Left-wingers indeed spoke of Civil Rights and for the realization of the free market of ideas the law being said so while the Right, especially those who are inclined with militaristic, security-first tendencies and staunch advocators of uber-paternalistic traditionalism opposed this measure, or the idea just because it is simply "Left." The Philippines for instance, those who fought for Civil Rights, for free market of ideas are being condemned as "Communists" and thus liable for "Terrorism." If these people within the system do so yet bannering "Liberty" through the Constitution, how come they do so? Silencing those who are against them? It even reminds of Lee Kwan Yew or even General Shwe of Burma who even opposed Democracy but enjoying Parliamentarism and to the extent of forgoing of personal freedoms in favor of "economics" and "security". Those from the system really wanted that idea, especially in Asia wherein they present themselves as "Democratic" but inside they implement "Values" that seemed detrimental to Democratic processes since they "fought" for the triumph of security and stability over Civil Liberties and Human Rights. 

Back to the topic,
Noticing much that our beloved Democracy is more of a "myth" propagated by the elite, and exploited it very much towards the masses, it really shows how these people used this kind of idea in order to enslave and fool in it, while assailing the left-wingers who, wanting a real "Democracy" wanting to destroy the rotten legacy of these parasites trying to protect their wealth and privileged in a form of "defending their liberties,"  of their "Democratic ideals" that in fact Polyarchic.

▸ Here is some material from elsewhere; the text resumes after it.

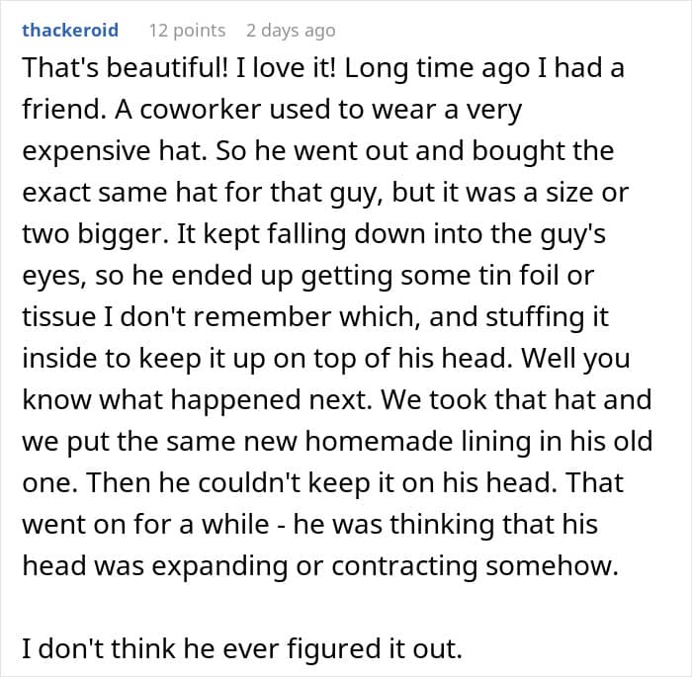
Task: Open the '2 days ago' timestamp permalink
Action: (x=291, y=31)
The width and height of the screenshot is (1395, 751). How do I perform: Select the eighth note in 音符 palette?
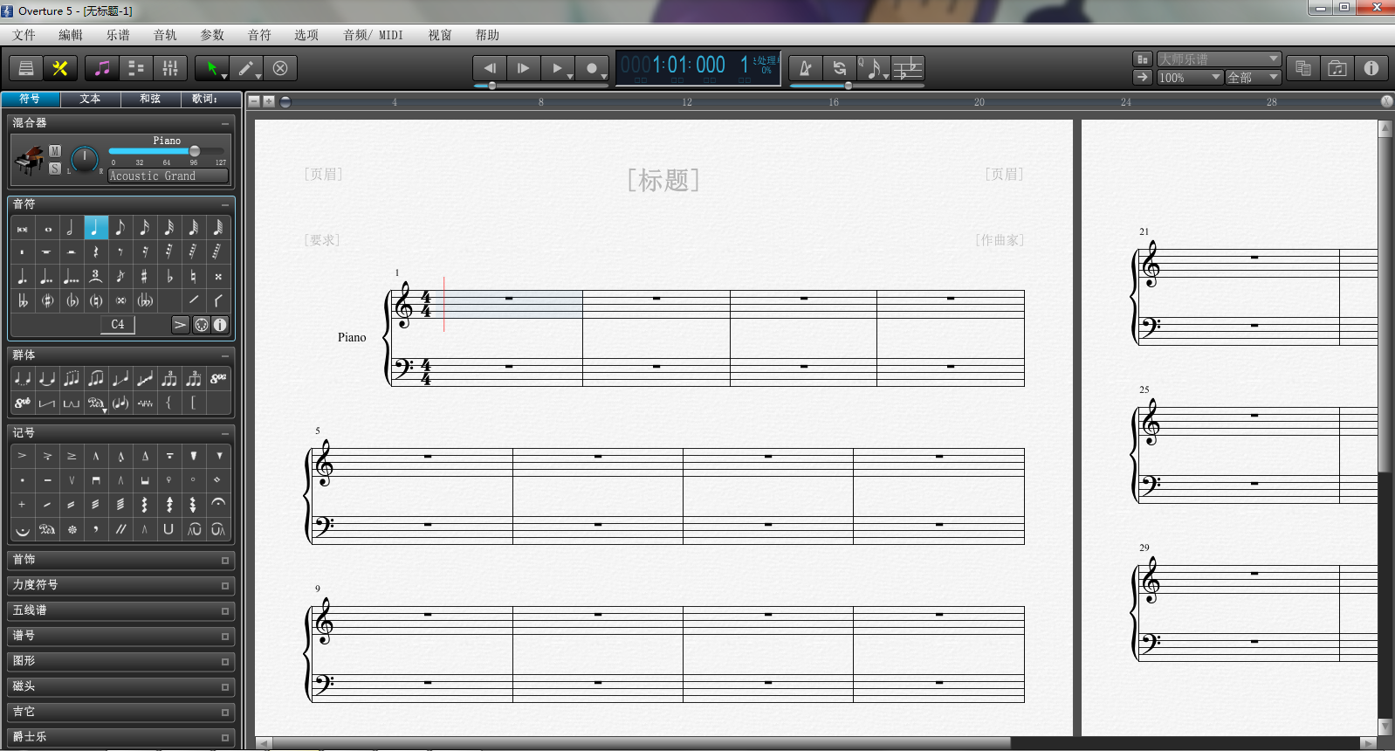coord(120,228)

And again, according to the book review of Wirths's:

"Social and political realities today further confirm that democracy  is at best an elusive ideal, according to Wirths. Politics has become the domain of a professional elite, carried out in Washington, in corporate committees, in state legislatures, and city halls, often without the consent -- sometimes without the knowledge -- of the governed. The family and workplace are dominated by strict hierarchies, free enterprise is dominated by stifling bureaucracies, and legislation is dominated by lobbyists and special interests. In short, while the liberties we do enjoy in our democratic republic are probably greater than anywhere else in the world, there is no shortage of threats to true democracy in our lives as social and political beings. "The `people' have very little power and certainly in nearly all cases they don't rule.""

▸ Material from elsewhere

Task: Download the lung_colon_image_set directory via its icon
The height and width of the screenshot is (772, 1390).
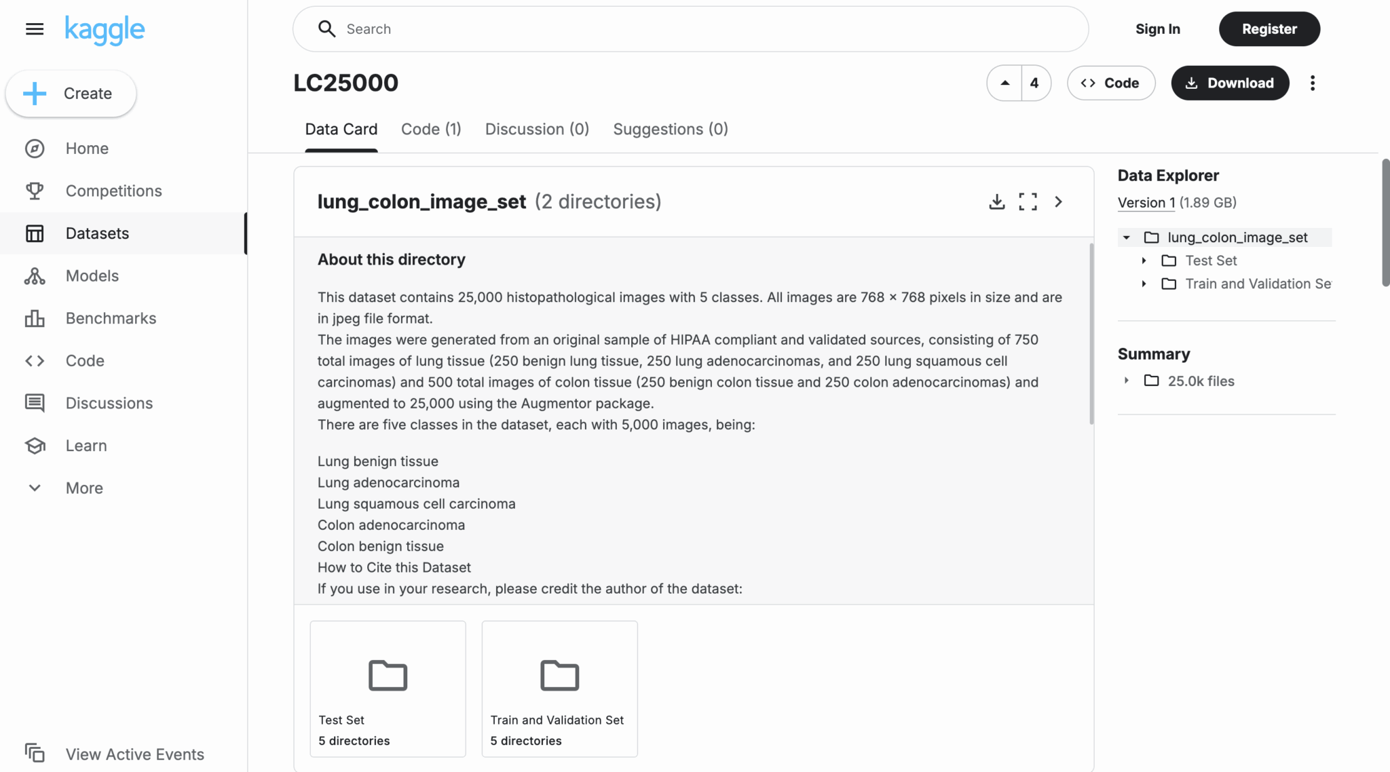Action: [x=996, y=201]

Will the people accept this kind of fact? That despite venting words like Democracy, freedom and whatsoever seeing this hell-of-a-kind fact? The elite somehow really speak those words through their body language-that Democracy, being a myth, and after all a myth for them, is "a form of government which has never actually existed anywhere in the world, doesn't today, and, undoubtedly, never will!"  and if that's the case then the masses, the exploited, wretched of the earth will fulfill what Democracy really is, what People power, Demos Kratia really is-all through revolutionary struggle and its fulfillment through Socialism, democratization of the society and genuine popular participation of the communities in making Democracy, under the people really "got" is Democratic character than the elitists who exploited in it.

After all, as what Babeuf said:

“Society must be made to operate in such a way that it eradicates once and for all the desire of a man to become richer, or wiser, or more powerful than others.”